:: TO BE DONE ::
Repeat the material below word for word, keeping every line unchanged.

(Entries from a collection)
--- Start ---
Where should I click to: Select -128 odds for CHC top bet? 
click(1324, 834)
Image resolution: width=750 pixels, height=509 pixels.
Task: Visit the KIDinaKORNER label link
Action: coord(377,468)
--- End ---
:: RESPONSE TO THE TASK ::
Where should I click to: Select -128 odds for CHC top bet? 
click(1324, 834)
Image resolution: width=750 pixels, height=509 pixels.
Task: Visit the KIDinaKORNER label link
Action: coord(377,468)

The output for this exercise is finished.